Activation of adaptive and innate immune cells via localized Interleukin-2 cytokine factories eradicates mesothelioma tumors

Clinical Cancer Research 2022 August 22 [Link]

Amanda M Nash, Samira Aghlara-Fotovat, Bertha Castillio, Andrea Hernandez, Aarthi Pugazenthi, Hyun-Sung Lee, Hee-Jin Jang, Annie Nguyen, Alexander Lu, Bryan M Burt, Ravi K Ghanta, Omid Veiseh

Abstract

Purpose: Interleukin-2 (IL-2) immunotherapy has the potential to elicit immune-mediated tumor lysis via activation of effector immune cells, but clinical utility is limited due to pharmacokinetic challenges as well as vascular leak syndrome and other life-threatening toxicities experienced by patients. We developed a safe and clinically translatable localized IL-2 delivery system to boost the potency of therapy while minimizing systemic cytokine exposure.

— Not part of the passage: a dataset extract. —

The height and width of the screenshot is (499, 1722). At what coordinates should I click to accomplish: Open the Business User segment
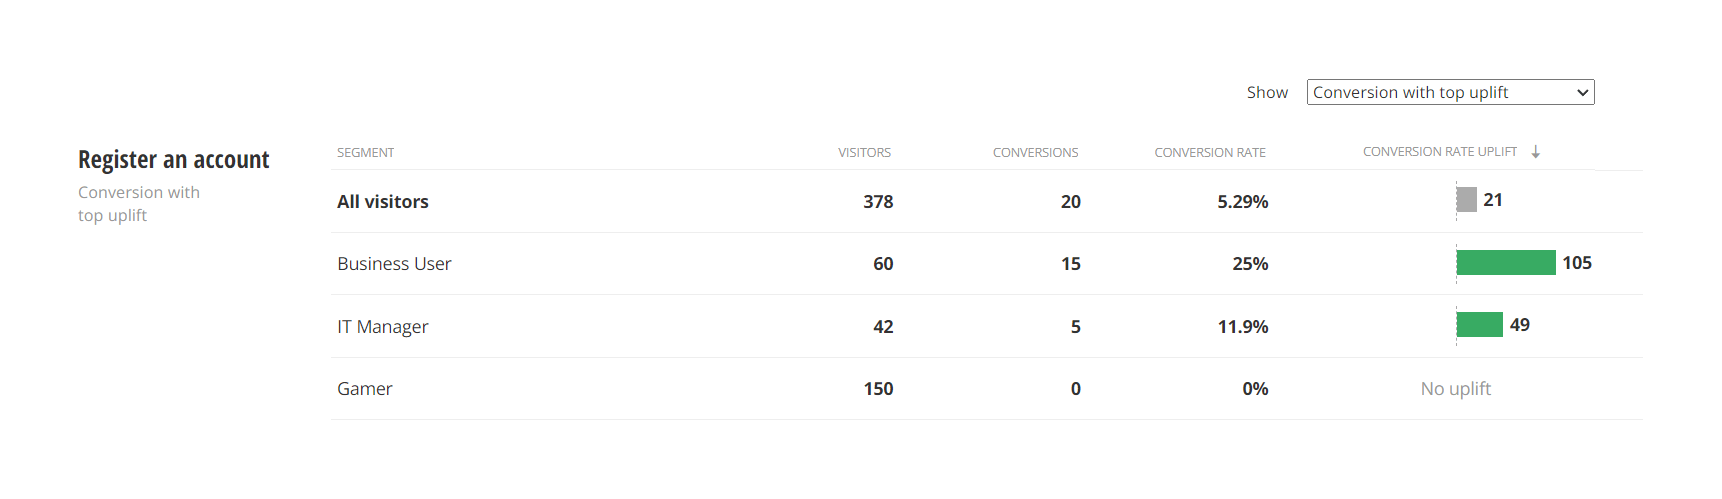394,264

Experimental design: We evaluated the therapeutic efficacy of IL-2 cytokine factories in a mouse model of malignant mesothelioma. Changes in immune populations were analyzed using time-of-flight mass cytometry (CyTOF), and the safety and translatability of the platform were evaluated using complete blood counts and serum chemistry analysis.

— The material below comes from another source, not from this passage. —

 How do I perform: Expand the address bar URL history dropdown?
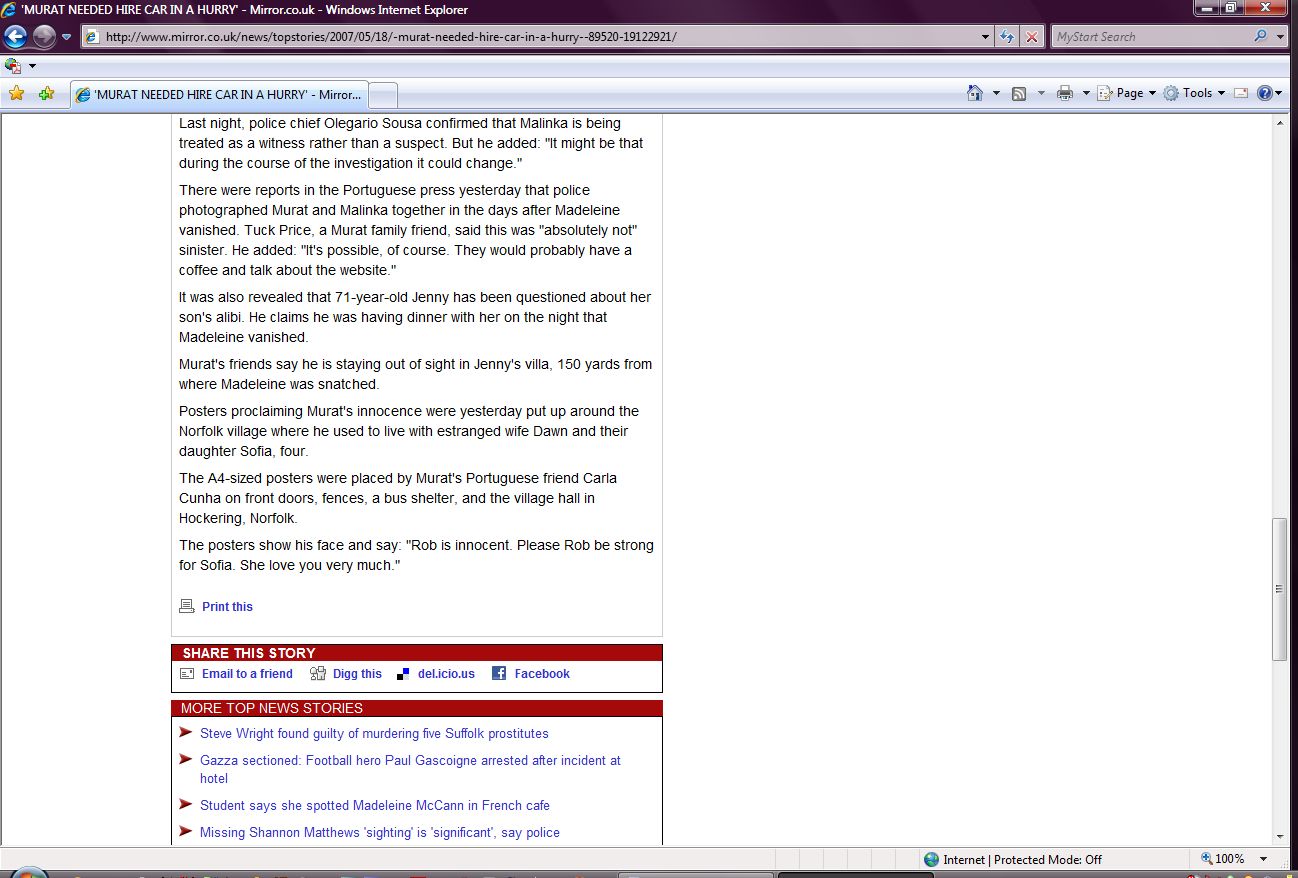pyautogui.click(x=986, y=37)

Results: IL-2 cytokine factories enabled 150x higher IL-2 concentrations in the local compartment with limited leakage into the systemic circulation. AB1 tumor burden was reduced by 80% after one week of monotherapy treatment, and 7/7 of animals exhibited tumor eradication without recurrence when IL-2 cytokine factories were combined with aPD1. Further, CyTOF analysis showed an increase in CD69+CD44+ and CCD69-CD44+CD62L+ T cells, reduction of CD86-PD-L1- M2-like macrophages, and a corresponding increase in CD86+PD-L1+ M1-like macrophages and MHC II+ dendritic cells after treatment. Finally, blood chemistry ranges in rodents demonstrated the safety of cytokine factory treatment and reinforced its potential for clinical use.

Conclusion: IL-2 cytokine factories led to the eradication of aggressive mouse MM tumors, protection from tumor recurrence, and increased the therapeutic efficacy of anti-PD1 checkpoint therapy. This study provides support for the clinical evaluation of this IL-2-based delivery system.